— START —

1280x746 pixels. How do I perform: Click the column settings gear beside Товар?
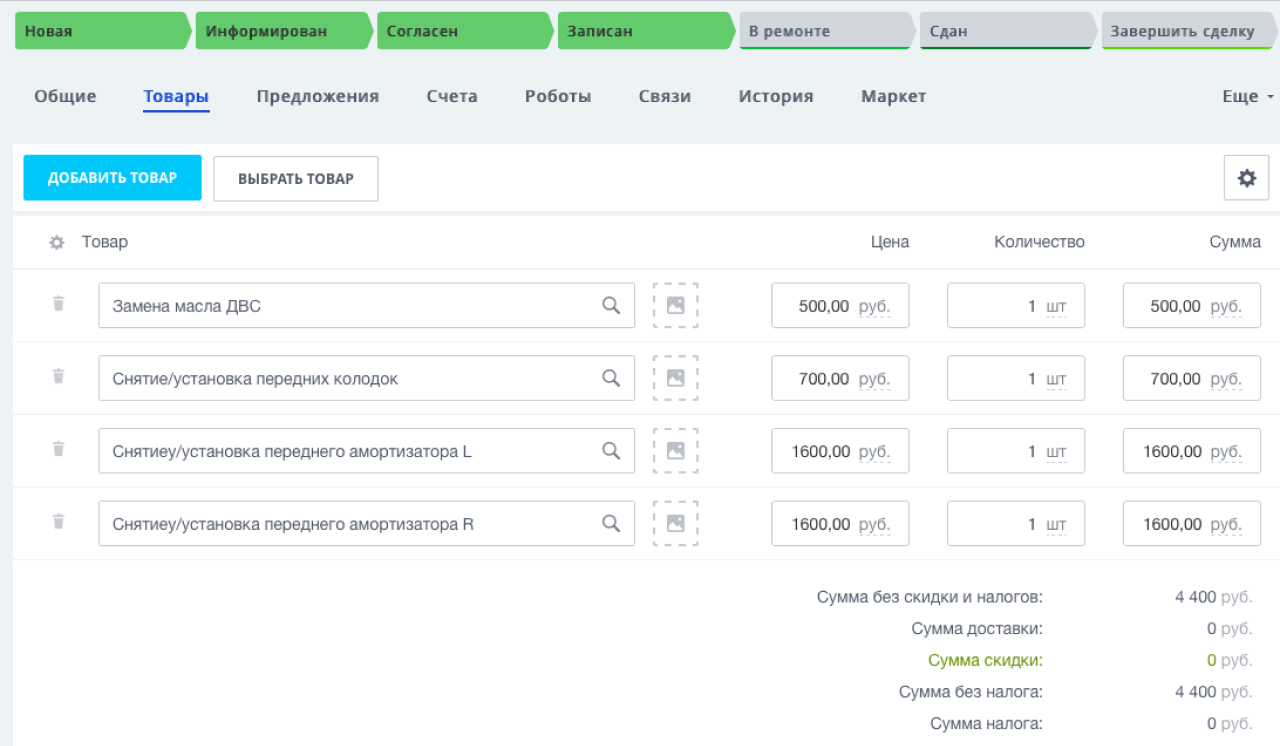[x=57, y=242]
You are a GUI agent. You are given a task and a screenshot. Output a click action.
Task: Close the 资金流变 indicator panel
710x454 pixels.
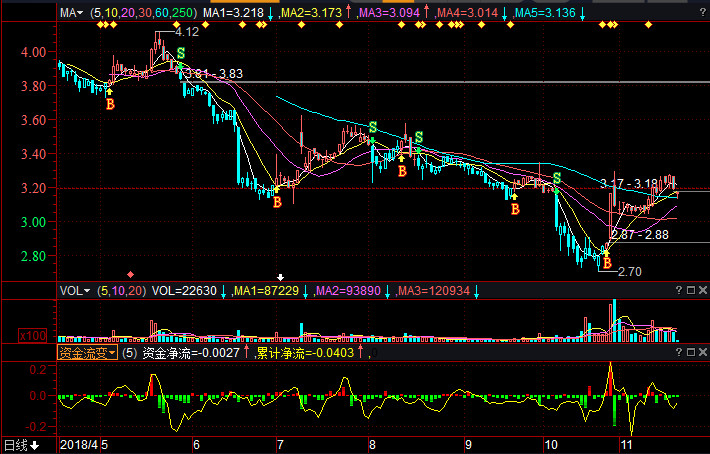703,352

— END —

Format the lines of the records, starting at the line that contains "You are a GUI" and ending at the end of the records, as a Markdown table with two columns, Row and Record line, skipping blank lines and leaving the pictures out.

| Row | Record line |
|---|---|
| 1 | You are a GUI agent. You are given a task and a screenshot. Output a click action. |
| 2 | Task: Close the 资金流变 indicator panel |
| 3 | 710x454 pixels. |
| 4 | 703,352 |